* **What is being asked**:
Leave out all pictures. Extract exactly the lines from the one containing "You are a GUI" through the end of the data.
START Dataset records
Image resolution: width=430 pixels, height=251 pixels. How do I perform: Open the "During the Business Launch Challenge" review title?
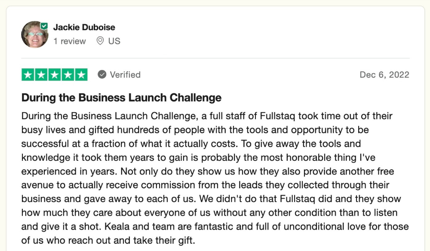coord(122,98)
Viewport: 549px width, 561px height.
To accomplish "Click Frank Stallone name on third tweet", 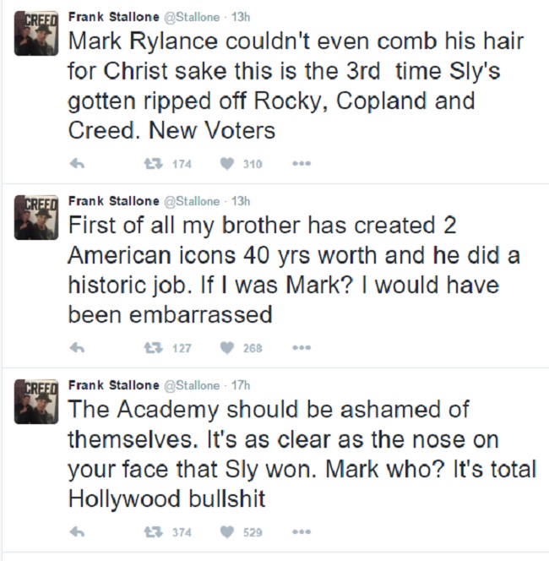I will click(x=112, y=384).
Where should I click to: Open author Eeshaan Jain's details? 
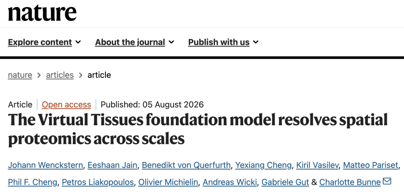112,165
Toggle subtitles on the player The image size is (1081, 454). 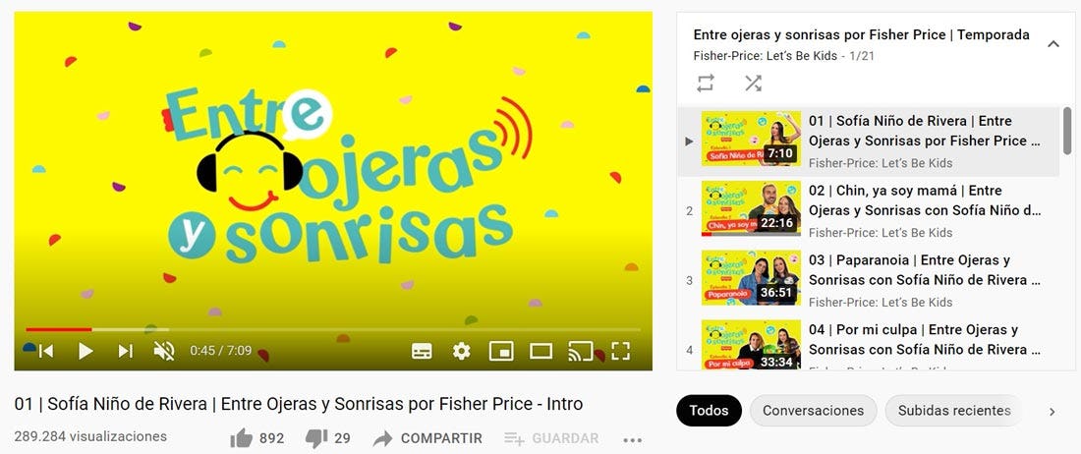click(422, 352)
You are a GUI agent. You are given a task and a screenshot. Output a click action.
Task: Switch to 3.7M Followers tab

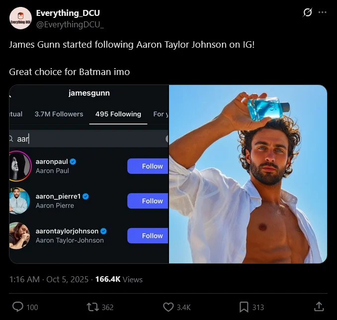[x=59, y=114]
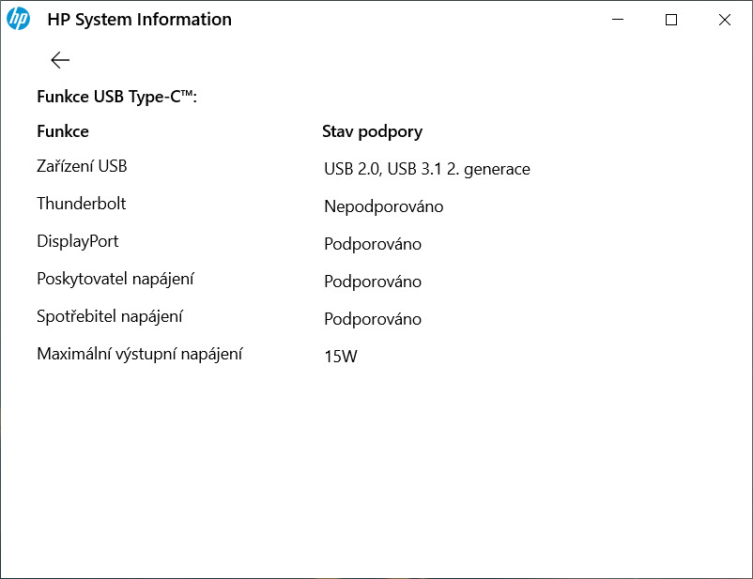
END Dataset records
* **Expected answer**:
You are a GUI agent. You are given a task and a screenshot. Output a click action.
Task: Switch to 3.7M Followers tab

[x=59, y=114]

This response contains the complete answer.